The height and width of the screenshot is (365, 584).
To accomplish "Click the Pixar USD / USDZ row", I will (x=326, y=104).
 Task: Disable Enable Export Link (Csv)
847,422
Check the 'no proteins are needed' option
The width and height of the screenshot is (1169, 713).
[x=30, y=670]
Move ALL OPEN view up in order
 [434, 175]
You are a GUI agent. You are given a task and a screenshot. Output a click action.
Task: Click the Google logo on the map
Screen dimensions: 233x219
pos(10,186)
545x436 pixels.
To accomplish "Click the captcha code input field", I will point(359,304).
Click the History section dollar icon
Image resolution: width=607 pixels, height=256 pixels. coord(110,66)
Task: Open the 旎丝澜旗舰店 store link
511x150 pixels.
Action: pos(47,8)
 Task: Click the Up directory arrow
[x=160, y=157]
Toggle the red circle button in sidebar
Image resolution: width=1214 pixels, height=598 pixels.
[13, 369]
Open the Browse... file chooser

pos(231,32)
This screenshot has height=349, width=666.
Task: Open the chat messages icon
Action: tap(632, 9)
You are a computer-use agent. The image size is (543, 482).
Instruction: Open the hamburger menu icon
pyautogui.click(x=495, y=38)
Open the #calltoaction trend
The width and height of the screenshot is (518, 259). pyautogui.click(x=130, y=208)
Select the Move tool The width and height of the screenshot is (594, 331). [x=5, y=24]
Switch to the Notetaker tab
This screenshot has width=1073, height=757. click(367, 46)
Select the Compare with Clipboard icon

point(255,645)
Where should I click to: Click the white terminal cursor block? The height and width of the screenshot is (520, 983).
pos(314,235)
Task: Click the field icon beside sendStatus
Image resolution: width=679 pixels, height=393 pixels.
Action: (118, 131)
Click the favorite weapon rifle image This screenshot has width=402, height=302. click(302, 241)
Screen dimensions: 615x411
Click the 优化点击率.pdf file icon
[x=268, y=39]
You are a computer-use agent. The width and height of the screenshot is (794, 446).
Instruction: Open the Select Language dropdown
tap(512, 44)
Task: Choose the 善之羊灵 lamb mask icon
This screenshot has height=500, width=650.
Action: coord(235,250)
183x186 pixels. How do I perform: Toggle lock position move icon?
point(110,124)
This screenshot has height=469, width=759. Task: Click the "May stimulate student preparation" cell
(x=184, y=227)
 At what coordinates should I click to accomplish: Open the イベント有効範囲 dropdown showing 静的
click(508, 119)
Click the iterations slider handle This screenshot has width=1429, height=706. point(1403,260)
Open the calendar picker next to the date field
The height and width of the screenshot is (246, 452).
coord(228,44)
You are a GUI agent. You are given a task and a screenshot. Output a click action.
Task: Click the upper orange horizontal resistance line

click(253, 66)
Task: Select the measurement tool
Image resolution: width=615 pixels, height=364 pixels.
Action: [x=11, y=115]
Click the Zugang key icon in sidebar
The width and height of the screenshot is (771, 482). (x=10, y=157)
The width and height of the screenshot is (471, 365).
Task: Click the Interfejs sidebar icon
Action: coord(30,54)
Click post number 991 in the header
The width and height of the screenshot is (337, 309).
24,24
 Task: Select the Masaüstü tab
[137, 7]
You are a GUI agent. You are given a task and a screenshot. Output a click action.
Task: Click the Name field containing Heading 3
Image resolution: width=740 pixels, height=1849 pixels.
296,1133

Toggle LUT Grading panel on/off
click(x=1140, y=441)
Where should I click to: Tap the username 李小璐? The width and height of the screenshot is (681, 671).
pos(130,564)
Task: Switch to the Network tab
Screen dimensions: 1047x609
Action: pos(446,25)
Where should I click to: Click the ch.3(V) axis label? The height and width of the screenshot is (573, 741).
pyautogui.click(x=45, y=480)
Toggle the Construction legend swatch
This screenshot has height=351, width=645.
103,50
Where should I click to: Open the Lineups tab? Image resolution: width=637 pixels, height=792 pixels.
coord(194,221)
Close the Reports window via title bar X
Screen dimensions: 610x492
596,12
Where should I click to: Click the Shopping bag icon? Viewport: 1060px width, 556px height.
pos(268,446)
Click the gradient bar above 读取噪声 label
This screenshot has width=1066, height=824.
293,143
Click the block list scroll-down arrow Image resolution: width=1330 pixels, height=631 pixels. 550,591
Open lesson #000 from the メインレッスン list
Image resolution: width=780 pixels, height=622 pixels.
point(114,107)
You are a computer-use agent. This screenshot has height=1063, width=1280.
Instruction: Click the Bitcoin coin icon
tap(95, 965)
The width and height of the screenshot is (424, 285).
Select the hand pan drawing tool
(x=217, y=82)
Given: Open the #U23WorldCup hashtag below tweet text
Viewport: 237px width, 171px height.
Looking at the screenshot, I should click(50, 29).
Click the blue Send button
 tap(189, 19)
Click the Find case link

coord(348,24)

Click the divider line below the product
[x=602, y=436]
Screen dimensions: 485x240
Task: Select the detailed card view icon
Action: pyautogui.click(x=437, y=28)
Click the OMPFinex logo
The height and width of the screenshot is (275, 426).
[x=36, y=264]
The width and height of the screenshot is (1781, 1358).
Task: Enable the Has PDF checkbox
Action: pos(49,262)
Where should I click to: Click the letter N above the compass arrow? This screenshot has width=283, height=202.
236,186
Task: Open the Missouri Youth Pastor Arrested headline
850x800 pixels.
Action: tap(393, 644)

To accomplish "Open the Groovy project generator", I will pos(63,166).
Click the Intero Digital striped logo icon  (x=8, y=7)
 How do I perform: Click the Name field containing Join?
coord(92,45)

▶ **What you have to do**:
Print exactly the line containing "Click the divider line below the product" and every line after it through the end of the records above, and nothing else.

▶ **Output**:
Click the divider line below the product
[x=602, y=436]
Screen dimensions: 485x240
Task: Select the detailed card view icon
Action: pyautogui.click(x=437, y=28)
Click the OMPFinex logo
The height and width of the screenshot is (275, 426).
[x=36, y=264]
The width and height of the screenshot is (1781, 1358).
Task: Enable the Has PDF checkbox
Action: pos(49,262)
Where should I click to: Click the letter N above the compass arrow? This screenshot has width=283, height=202.
236,186
Task: Open the Missouri Youth Pastor Arrested headline
850x800 pixels.
Action: tap(393, 644)

To accomplish "Open the Groovy project generator", I will pos(63,166).
Click the Intero Digital striped logo icon  (x=8, y=7)
 How do I perform: Click the Name field containing Join?
coord(92,45)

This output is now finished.